| Task instructions |
Once you find the line with "The height and width of the screenshot is (596, 651)." in the data that follows, repeat it and every line after it exactly, through the line with "Open Safari sidebar dropdown chevron".

| Listed entries |

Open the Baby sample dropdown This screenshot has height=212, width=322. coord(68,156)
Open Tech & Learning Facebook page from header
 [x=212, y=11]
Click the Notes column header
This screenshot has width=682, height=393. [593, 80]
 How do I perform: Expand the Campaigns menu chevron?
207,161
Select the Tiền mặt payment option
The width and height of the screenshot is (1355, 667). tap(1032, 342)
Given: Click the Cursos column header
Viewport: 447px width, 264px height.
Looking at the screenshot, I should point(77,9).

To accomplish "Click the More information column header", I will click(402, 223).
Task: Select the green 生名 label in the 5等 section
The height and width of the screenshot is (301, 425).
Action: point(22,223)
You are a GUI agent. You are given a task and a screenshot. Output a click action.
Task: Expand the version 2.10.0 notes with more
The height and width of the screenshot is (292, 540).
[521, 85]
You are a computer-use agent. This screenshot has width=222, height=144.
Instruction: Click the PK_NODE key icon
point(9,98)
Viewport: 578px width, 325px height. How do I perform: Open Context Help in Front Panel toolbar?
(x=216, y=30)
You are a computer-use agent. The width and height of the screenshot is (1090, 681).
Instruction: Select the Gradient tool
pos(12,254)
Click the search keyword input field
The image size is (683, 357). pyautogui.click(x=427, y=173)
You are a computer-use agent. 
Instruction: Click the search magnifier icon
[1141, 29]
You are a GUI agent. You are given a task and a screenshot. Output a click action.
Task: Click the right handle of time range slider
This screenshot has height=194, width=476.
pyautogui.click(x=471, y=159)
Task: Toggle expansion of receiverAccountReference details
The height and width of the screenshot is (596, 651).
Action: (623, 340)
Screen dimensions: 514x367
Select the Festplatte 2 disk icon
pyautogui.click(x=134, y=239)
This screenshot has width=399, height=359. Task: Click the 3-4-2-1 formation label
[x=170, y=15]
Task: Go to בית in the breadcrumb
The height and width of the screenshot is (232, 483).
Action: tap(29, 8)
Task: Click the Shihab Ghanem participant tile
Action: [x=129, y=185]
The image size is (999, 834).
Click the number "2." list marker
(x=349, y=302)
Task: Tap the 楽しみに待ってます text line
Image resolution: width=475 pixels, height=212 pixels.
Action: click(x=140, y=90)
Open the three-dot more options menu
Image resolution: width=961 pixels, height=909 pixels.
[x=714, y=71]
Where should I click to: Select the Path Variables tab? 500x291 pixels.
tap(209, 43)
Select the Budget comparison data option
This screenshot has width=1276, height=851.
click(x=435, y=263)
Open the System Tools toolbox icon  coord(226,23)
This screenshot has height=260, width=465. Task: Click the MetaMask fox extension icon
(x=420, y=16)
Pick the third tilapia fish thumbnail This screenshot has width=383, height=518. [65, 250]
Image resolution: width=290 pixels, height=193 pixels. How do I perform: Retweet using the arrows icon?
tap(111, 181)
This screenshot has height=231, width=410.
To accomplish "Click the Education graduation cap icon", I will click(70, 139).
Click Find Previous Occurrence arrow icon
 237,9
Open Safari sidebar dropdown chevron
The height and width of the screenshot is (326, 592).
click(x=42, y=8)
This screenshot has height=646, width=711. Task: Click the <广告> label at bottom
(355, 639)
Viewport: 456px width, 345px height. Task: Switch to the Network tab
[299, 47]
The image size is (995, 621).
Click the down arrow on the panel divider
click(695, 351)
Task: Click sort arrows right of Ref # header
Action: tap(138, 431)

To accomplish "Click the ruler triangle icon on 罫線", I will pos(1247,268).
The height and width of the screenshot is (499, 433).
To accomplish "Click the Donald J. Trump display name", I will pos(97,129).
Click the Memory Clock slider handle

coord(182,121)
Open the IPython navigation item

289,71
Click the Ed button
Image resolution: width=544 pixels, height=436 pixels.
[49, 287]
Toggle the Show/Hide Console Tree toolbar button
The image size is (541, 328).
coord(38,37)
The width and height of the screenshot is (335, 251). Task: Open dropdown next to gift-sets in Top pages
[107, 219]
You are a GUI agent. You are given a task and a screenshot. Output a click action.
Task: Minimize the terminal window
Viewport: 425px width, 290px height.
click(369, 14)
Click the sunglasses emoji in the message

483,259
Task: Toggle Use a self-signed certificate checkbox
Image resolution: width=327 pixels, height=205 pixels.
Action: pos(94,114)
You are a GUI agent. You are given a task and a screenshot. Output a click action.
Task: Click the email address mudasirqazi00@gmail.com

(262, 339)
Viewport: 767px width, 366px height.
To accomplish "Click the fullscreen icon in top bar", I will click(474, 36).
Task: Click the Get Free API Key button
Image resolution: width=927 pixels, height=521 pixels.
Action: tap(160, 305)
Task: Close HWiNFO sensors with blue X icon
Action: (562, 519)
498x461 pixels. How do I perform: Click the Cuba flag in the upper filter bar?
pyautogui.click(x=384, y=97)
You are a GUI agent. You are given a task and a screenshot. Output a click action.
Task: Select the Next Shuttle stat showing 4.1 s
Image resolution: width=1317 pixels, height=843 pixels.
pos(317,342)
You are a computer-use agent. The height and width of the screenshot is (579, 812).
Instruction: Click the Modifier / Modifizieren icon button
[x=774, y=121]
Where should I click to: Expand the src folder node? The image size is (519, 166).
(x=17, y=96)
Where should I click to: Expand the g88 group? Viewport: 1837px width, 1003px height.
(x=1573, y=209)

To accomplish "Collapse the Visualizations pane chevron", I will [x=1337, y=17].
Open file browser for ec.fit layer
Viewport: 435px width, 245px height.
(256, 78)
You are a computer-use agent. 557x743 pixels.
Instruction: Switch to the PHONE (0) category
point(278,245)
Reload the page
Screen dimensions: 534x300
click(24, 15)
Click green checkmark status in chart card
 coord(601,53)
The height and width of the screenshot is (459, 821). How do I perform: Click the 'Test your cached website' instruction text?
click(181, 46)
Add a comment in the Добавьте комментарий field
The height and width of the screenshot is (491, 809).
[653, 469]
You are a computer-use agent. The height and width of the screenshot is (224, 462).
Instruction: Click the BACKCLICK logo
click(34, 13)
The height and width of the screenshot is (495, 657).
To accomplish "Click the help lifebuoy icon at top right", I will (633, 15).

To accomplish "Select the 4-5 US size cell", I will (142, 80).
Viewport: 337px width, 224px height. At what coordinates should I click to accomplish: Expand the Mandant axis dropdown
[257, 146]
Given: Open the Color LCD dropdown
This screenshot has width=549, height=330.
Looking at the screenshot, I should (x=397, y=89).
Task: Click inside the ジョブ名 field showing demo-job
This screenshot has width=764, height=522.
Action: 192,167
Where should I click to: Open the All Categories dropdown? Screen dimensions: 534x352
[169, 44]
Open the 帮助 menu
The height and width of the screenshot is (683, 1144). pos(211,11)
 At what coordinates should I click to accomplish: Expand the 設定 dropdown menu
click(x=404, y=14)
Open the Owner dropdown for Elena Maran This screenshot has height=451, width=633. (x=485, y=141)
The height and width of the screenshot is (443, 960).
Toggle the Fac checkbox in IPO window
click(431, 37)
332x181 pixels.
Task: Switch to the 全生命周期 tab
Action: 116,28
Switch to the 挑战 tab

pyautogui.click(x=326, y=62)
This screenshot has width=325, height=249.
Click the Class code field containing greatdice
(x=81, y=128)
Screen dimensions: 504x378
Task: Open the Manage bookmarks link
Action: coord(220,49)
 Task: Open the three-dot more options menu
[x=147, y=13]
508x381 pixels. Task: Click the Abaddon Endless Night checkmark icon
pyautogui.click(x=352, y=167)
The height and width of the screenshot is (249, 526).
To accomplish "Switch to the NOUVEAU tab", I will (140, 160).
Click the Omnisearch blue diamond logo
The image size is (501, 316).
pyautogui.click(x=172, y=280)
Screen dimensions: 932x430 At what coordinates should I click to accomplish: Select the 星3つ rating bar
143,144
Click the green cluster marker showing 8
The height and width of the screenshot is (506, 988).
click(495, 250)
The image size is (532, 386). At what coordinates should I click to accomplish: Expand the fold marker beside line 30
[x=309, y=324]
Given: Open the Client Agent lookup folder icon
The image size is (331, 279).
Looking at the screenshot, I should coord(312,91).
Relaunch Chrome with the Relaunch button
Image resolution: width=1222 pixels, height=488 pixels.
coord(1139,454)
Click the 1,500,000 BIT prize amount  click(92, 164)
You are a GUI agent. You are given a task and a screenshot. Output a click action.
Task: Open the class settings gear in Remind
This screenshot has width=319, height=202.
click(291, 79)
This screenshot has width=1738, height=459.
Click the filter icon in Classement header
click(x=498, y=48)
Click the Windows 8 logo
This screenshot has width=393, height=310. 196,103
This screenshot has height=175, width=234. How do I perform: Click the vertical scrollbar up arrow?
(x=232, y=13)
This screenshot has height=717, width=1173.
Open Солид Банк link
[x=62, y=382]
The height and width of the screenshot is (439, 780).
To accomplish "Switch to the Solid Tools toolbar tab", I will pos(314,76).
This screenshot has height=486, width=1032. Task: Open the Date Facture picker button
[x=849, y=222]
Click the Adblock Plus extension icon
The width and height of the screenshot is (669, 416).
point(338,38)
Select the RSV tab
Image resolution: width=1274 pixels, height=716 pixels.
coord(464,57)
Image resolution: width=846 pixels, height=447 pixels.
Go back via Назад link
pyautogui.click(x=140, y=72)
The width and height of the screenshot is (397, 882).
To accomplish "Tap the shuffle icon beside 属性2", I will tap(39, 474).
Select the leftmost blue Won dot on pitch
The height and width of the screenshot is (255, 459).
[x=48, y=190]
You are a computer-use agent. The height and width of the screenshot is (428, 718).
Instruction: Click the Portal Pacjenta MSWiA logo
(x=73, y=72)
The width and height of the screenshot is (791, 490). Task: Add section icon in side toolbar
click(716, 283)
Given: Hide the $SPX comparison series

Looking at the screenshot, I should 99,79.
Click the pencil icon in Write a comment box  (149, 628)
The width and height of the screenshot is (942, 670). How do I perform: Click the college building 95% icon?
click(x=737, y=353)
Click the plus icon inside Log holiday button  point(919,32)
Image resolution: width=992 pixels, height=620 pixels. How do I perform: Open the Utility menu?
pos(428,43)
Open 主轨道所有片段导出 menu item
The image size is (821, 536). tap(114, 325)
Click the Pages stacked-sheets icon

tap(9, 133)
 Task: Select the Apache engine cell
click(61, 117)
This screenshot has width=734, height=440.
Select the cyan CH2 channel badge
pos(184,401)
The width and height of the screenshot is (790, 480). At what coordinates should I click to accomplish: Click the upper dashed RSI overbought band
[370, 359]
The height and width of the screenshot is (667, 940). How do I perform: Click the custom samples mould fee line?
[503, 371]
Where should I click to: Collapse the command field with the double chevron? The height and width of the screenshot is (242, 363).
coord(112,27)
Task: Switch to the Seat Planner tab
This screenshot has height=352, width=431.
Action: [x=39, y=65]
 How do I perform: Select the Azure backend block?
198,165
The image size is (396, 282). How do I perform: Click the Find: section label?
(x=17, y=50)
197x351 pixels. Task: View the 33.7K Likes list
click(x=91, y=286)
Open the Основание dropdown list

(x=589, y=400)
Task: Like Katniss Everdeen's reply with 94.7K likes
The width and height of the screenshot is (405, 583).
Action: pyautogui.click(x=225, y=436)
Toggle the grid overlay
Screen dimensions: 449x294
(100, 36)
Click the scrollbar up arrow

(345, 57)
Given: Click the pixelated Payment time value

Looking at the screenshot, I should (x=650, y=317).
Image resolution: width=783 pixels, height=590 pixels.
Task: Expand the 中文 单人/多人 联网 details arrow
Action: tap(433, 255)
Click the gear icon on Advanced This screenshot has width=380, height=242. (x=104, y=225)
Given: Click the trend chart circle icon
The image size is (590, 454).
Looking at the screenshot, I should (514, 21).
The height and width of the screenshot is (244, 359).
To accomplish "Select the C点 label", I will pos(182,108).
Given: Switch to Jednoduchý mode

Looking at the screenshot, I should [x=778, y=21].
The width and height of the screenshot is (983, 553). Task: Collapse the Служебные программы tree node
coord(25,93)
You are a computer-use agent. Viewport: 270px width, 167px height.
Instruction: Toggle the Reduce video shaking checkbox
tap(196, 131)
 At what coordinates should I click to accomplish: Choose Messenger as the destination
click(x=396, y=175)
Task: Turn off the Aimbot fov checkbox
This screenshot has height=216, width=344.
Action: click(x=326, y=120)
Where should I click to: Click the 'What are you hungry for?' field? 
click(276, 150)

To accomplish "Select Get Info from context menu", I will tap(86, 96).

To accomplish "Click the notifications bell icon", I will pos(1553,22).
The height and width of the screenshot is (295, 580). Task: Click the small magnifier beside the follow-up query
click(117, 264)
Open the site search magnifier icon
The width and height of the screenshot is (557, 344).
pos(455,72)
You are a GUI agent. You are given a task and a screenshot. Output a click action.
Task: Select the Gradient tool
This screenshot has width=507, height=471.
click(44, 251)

| Output of the task |
The height and width of the screenshot is (596, 651).
Action: (623, 340)
Screen dimensions: 514x367
Select the Festplatte 2 disk icon
pyautogui.click(x=134, y=239)
This screenshot has width=399, height=359. Task: Click the 3-4-2-1 formation label
[x=170, y=15]
Task: Go to בית in the breadcrumb
The height and width of the screenshot is (232, 483).
Action: tap(29, 8)
Task: Click the Shihab Ghanem participant tile
Action: [x=129, y=185]
The image size is (999, 834).
Click the number "2." list marker
(x=349, y=302)
Task: Tap the 楽しみに待ってます text line
Image resolution: width=475 pixels, height=212 pixels.
Action: click(x=140, y=90)
Open the three-dot more options menu
Image resolution: width=961 pixels, height=909 pixels.
[x=714, y=71]
Where should I click to: Select the Path Variables tab? 500x291 pixels.
tap(209, 43)
Select the Budget comparison data option
This screenshot has width=1276, height=851.
click(x=435, y=263)
Open the System Tools toolbox icon  coord(226,23)
This screenshot has height=260, width=465. Task: Click the MetaMask fox extension icon
(x=420, y=16)
Pick the third tilapia fish thumbnail This screenshot has width=383, height=518. [65, 250]
Image resolution: width=290 pixels, height=193 pixels. How do I perform: Retweet using the arrows icon?
tap(111, 181)
This screenshot has height=231, width=410.
To accomplish "Click the Education graduation cap icon", I will click(70, 139).
Click Find Previous Occurrence arrow icon
 237,9
Open Safari sidebar dropdown chevron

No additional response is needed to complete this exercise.